Sprachlos verlassen die meisten den Truck, der die rollende Ausstellung über die miserablen Lebensbedingungen in armen Ländern in die Städte bringt.
Sklaverei? Ist die nicht längst abgeschafft? Auf dem Papier ja – in der Realität beuten Menschen auch heute und hierzulande andere Menschen als Arbeitskräfte aus.

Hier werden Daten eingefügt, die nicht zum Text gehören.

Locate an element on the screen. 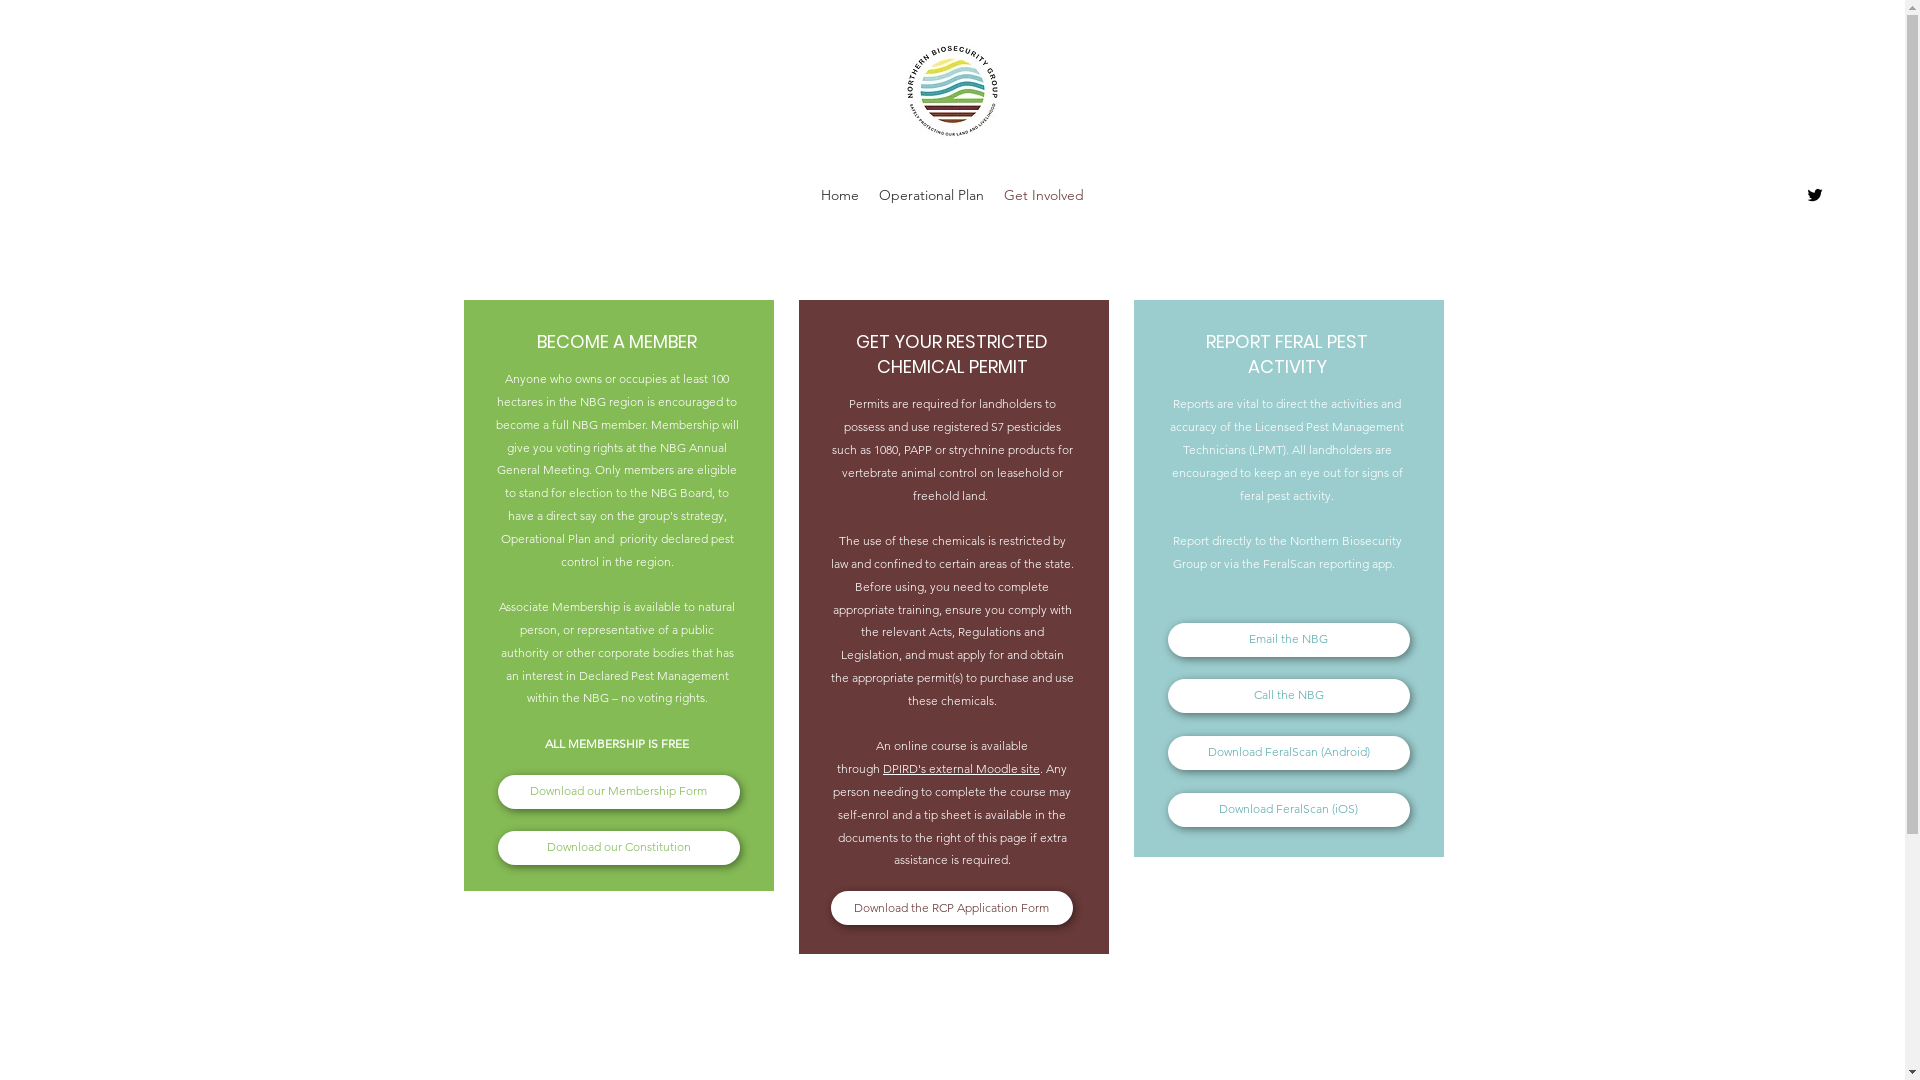 The width and height of the screenshot is (1920, 1080). Home is located at coordinates (840, 195).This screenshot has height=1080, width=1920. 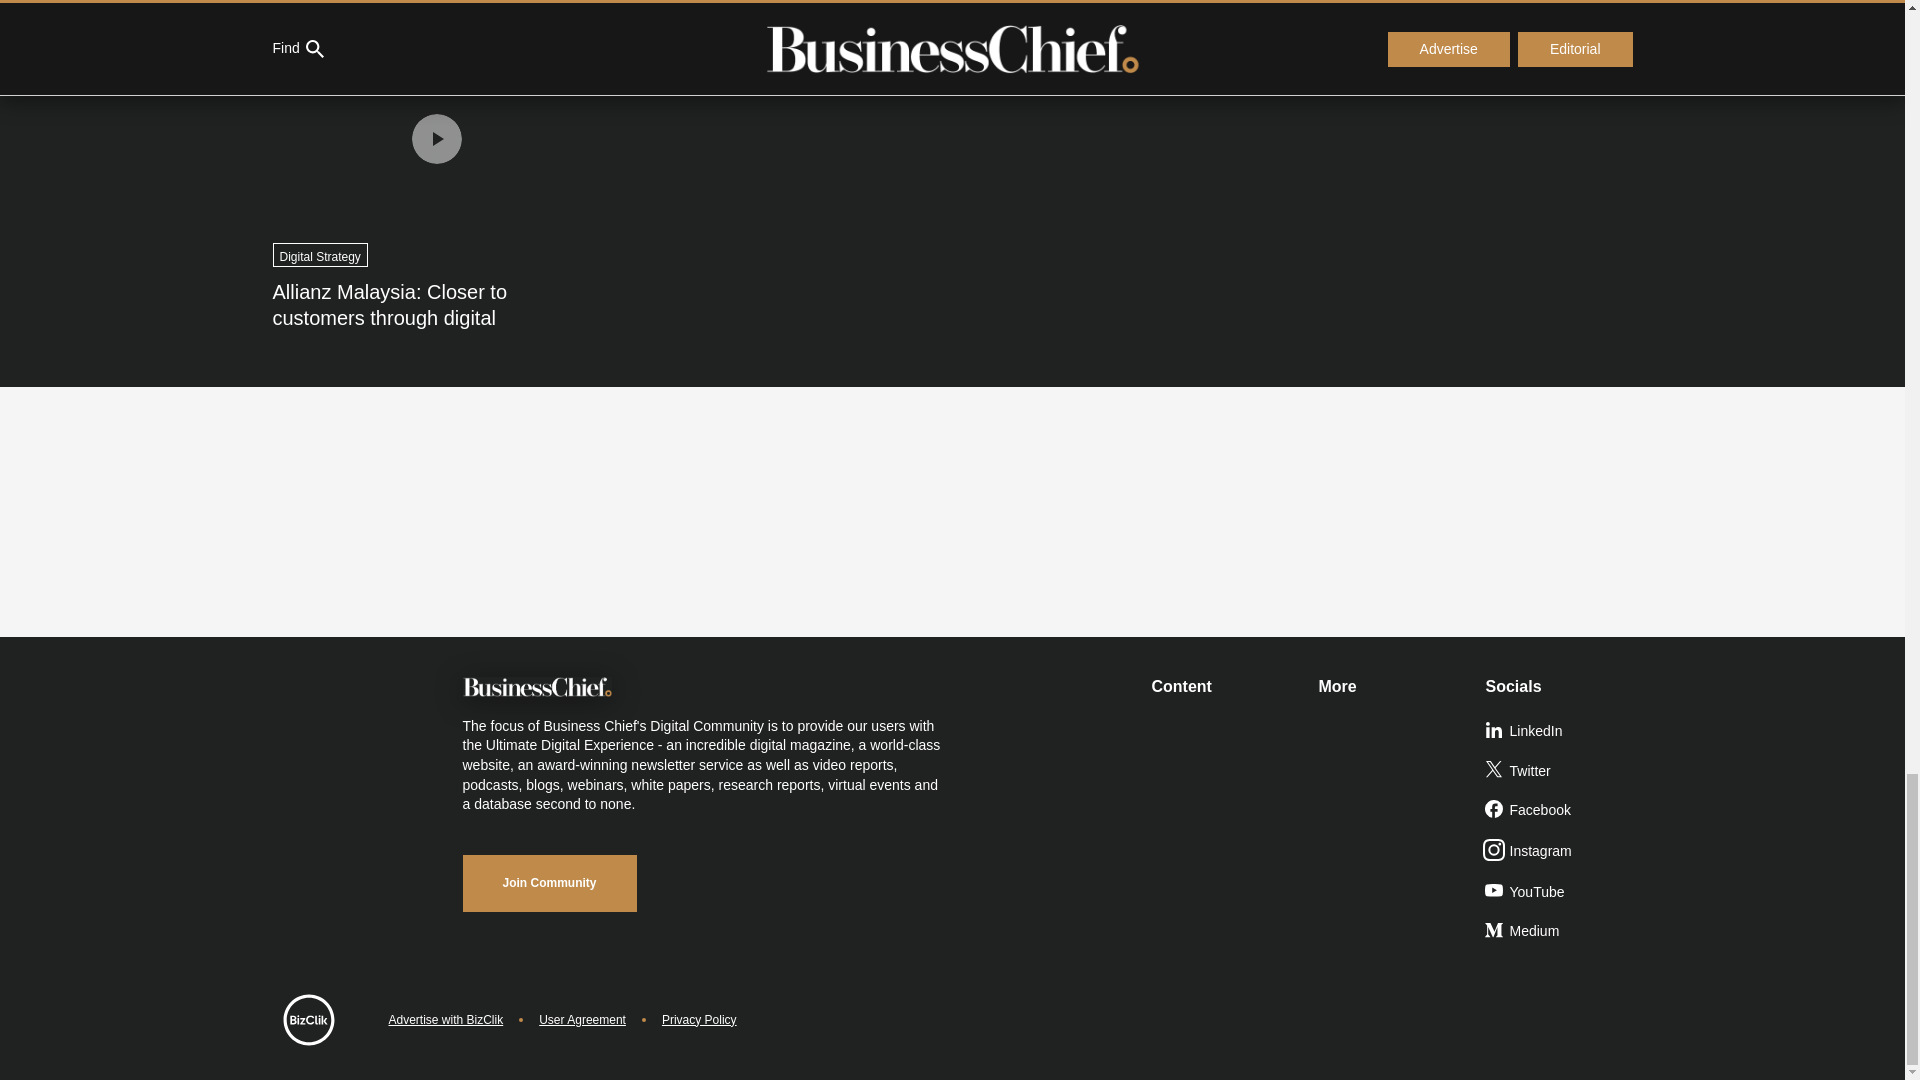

Diese Botschaft haben vor allem Schulklassen verstanden, die in Balingen und Frommern den Infotruck von Missio besucht haben.
„Was?“, entfährt es einem Sechstklässler, der mit einem Kumpel aus Neugier in den Truck am Balinger Marktplatz geklettert ist. „Nur ein paar Cent am Tag?“ Ja, genau so wenig verdient ein Mann, der den ganzen Tag auf einer Teeplantage in Indien arbeitet.
„Eine Welt. Keine Sklaverei.“
Die Jungs schütteln den Kopf und schauen dann ein paar Schritte weiter neugierig in ein Beispiel-Wohnzimmer. Kosmetik, Orangensaft, Klamotten – all das kann man in Deutschland kaufen und all das wurde unter eigentlich menschenunwürdigen Bedingungen in den ärmsten Ländern dieser Welt hergestellt.
Der Missio-Truck ist unter dem Motto „Eine Welt. Keine Sklaverei.“ in ganz Deutschland unterwegs. Mehr als zehn Jahre hieß das Projekt „Missio-Truck - Menschen auf der Flucht”.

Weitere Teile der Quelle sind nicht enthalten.